**TAREA ASIGNADA:**
Reescriba todo lo que va desde "Título, autoría, fecha" hasta "Perfiles - About)" en la página de lecturas, poniendo "Google Libros" en lugar de "WorldCat".

**FRAGMENTO FACILITADO:**
-.-.-

📚 Mis Lecturas (literatura, no académicas, etc.)

Título, autoría, fecha de lectura y con enlace a búsqueda en WorldCat y citas que apunté. Hecho por pedrolr (Contacto - Blog - Mastodon - Perfiles - About)

Citas que apunté de "El mundo es un pañuelo" de David Lodge

¿No has tenido nunca la sensación, cuando conduces a buena marcha en un tráfico denso, de que todo resulta extraordinariamente precario, aunque todos los implicados parezcan dar por sentada la situación. Todos los conductores parecen tan aburridos en sus coches y sus camiones, tan abstraídos, como si solo quisieran ir de A a B, y sin embargo en todo momento se encuentran tan solo a unos centímetros, a unos segundos de la muerte repentina? Basta con que alguien haga girar su volante unos centímetros más en este sentido en lugar del otro, para que todos empiecen a chocar entre sí. O bien estás conduciendo por una carretera costera llena de curvas, y te das cuenta de que si retirases las manos del volante, aunque solo fuera por un segundo, el coche se lanzaría al vacío. Es una sensación espantosa, ya que te das cuenta de lo fácil que sería hacerlo, lo rápido, lo sencillo, lo irreversible que sería todo. A mí me parecía haber hecho algo por el estilo, solo que yo me había desviado de la carretera para encontrar la vida, no la muerte.

-.-.-

**DATOS FACILITADOS:**
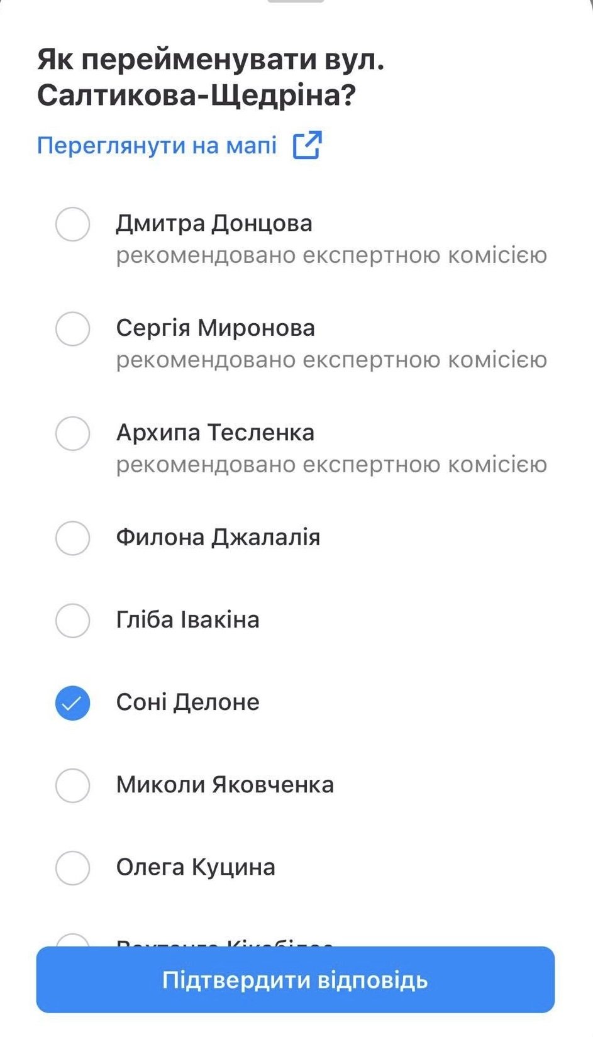Click the Миколи Яковченка name text
Screen dimensions: 593x1037
click(x=224, y=785)
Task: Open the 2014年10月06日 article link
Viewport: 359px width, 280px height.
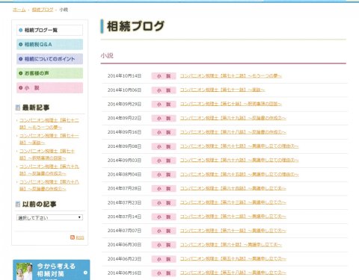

-.-.-

**RESPUESTA CORRESPONDIENTE:**
Título, autoría, fecha de lectura y con enlace a búsqueda en Google Libros y citas que apunté. Hecho por pedrolr (Contacto - Blog - Mastodon - Perfiles - About)